**TASK GOAL**
Retype the lines from the one that contains "Click the scrollbar up arrow" through the one that contains "pyautogui.click(x=1114, y=196)", both included, and leave out the pictures.

**DATA SUPPLIED**
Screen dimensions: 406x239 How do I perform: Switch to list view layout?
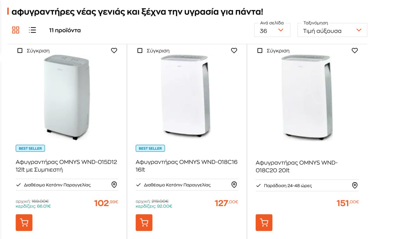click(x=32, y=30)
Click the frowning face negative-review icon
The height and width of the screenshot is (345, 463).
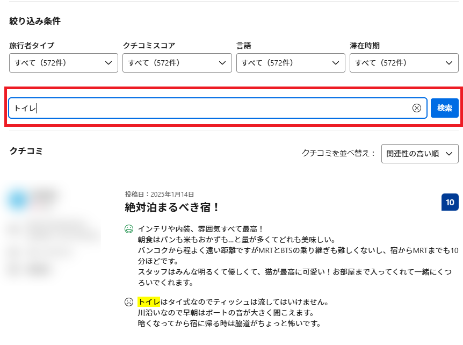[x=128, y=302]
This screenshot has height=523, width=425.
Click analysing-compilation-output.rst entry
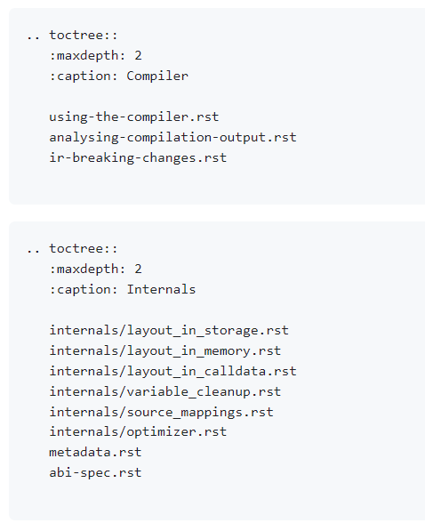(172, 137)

...

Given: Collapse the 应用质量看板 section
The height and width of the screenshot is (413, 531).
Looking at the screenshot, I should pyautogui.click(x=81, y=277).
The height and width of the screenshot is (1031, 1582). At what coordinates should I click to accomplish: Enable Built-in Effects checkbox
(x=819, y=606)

--

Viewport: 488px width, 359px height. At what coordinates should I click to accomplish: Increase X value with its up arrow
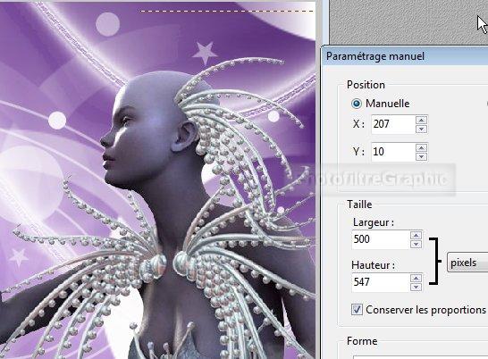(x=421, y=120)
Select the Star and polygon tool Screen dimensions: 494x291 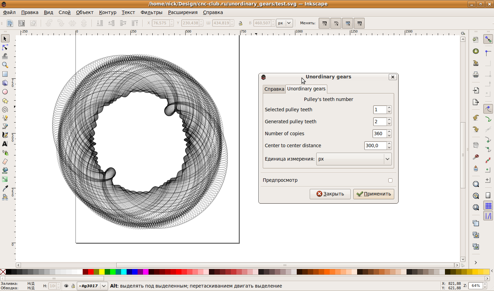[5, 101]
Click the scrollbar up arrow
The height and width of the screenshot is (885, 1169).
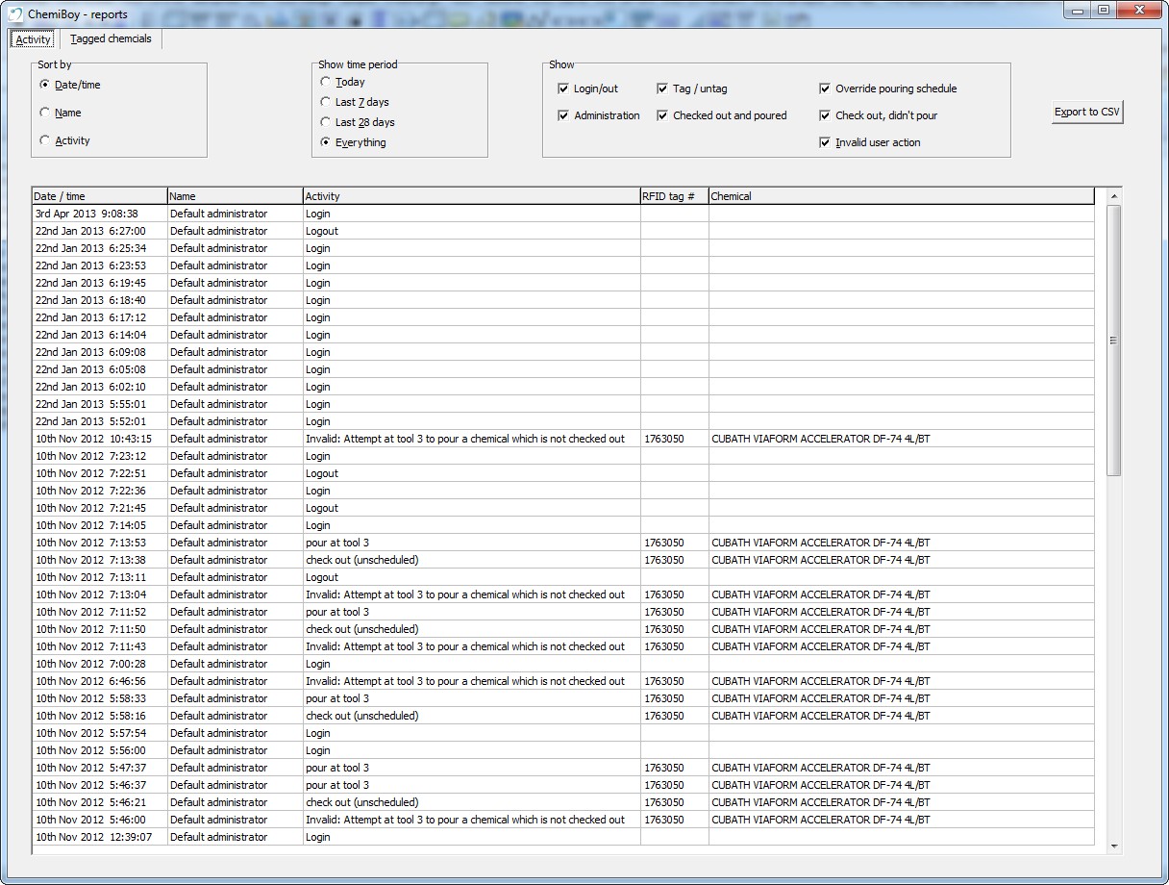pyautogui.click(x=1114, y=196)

**EXERCISE RESPONSE**
Click the scrollbar up arrow
The height and width of the screenshot is (885, 1169).
pyautogui.click(x=1114, y=196)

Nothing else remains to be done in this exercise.